Were tests AI-written too?
In many cases, yes — or at least influenced by the same assumptions. So tests end up validating the same flawed logic, not the real-world edge cases. That’s why everything “passes” but still fails in production.

What I’m starting to believe:
AI doesn’t introduce new classes of bugs — it amplifies subtle ones and makes them easier to ship.

The real gap isn’t code quality — it’s risk-aware review and test design, especially for critical paths like auth and billing.

[-]

Salfiiii@reddit

Makes sense.

In the end it’s probably cognitive overload because code is generated so fast and one has to thoroughly review it but most people don’t enjoy reviewing code, especially when it’s written by an ai because you can’t teach the ai to do it better next time like with a good junior (at least right now).

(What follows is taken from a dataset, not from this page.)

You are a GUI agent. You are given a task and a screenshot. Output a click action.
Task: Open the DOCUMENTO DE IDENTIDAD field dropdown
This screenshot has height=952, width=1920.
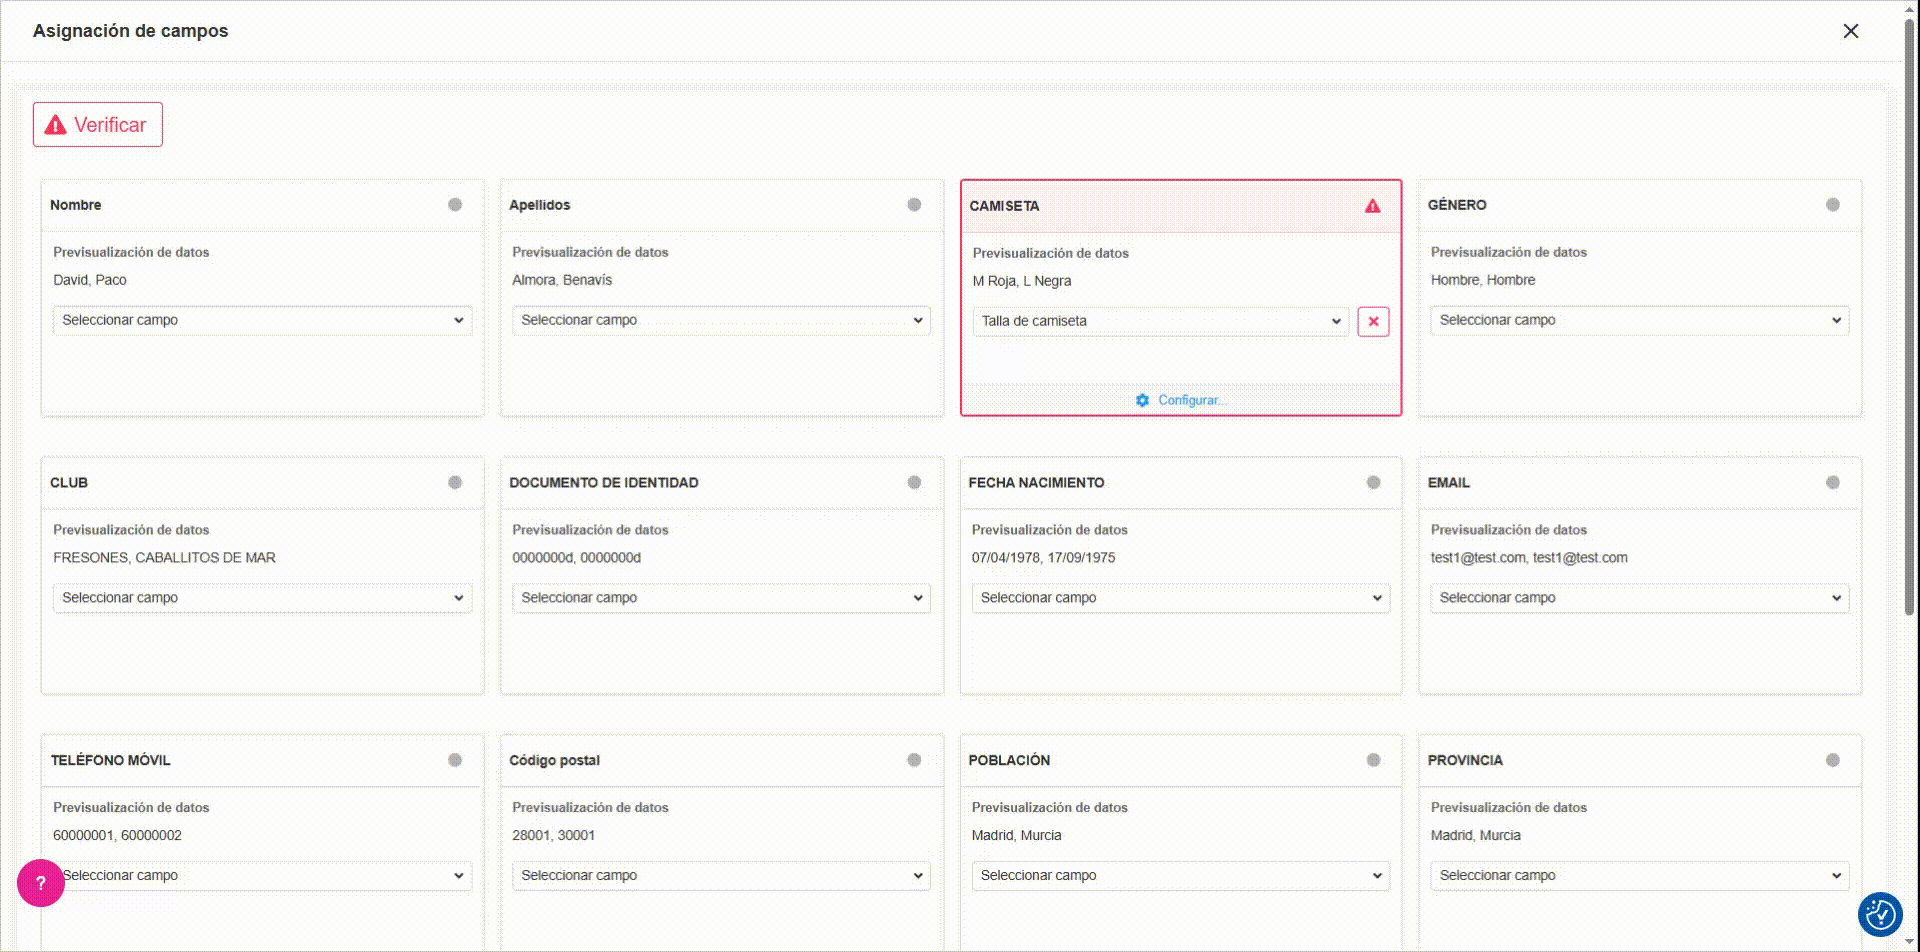[721, 598]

There’s no reward for reviewing it, it’s just tedious work.

Do you personally like the current way to work where your part is more specification, planing and reviewing than actually writing code?

[-]

Ok_Stretch_6623@reddit (OP)

I actually love coding. But these days my perspective is shifting mostly because around 90% of code is being written with AI assistance.

So instead of writing everything from scratch, my role is becoming more about guiding, reviewing, and refining. It’s more convenient and efficient, but I still enjoy the part where I get to think deeply and write critical pieces myself.